The next level would be to try to get into standards-making forums, or atleast into expert groups on the domain of your choice. You get to talk to people as good as or better than you, and you get to think about the domain as a malleable, open-ended area instead of following standards blindly. Admittedly, getting to this level will require some management backing. If possible, create a 'expert' group on the domain within the company, formally or informally, so you atleast have someone to talk to about the field.

It is shameful how few of us are involved in any kind of research or standards activity. Its probably because the management policies of most outsourcee companies dont specify any incentive for such involvement. But as I said, relying on your management for your career is not going to help you. You have to do it yourself. At the least, you have to be aware of the research activity, enough to understand the directions your project is taking.

Once you are at this level, you're effectively at the same level as the 'indispensible' employees of the outsourcer company. And that is the level from which you can ask for and get the core, hi-tech work you crave.

Thursday, January 06, 2005

"The Managing Director himself welcomed my parents"

A good friend forwarded me this article on Forbes : To hire a son, woo his parents.
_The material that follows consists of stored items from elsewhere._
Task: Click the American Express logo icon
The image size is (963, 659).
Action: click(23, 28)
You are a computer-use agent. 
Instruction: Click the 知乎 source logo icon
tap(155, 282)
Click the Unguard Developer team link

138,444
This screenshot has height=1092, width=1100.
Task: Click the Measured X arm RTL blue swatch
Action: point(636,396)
Interpreting this story in the larger context raises interesting questions. Are software companies getting so desperate to retain people now? I dont think so - given that the quality of work in outsourcee companies does not rise above a certain level (see my earlier posts for an explanation), companies would actually encourage some amount of attrition. So the purpose of this rigmarole cannot be just to reduce attrition as claimed.

Reminds me of a conversation I had with a manager-type, a while ago. He said that the sign of a maturing market is that the USPs of the competing product move away from money. Advertisements begin to talk about quality, dependability, patriotism, and other such waffle. The idea is to differentiate ones product from the others - when the customer doesnt care about what it costs.

It is likely that this move by Sierra is an attempt to create a aura of Quality and Caring around itself, as an attempt to draw attention away from the USP of outsourcee companies so far - salary. Note that Sierra, an American company, is paying less than Satyam, an Indian one. Even so, it is getting good people to join it. Companies are now saying, "Yeah, well, we're paying you less, but check out the amazing atmosphere we have!" Google, for example, has been using this strategy to advantage in its hiring efforts, and the Bangalore/Hyderabad market is now catching on.

The next logical conclusion would be : Salaries in the outsourcee industry must have reached their highest possible range for now, otherwise Sierra would just have increased salaries to get the best people.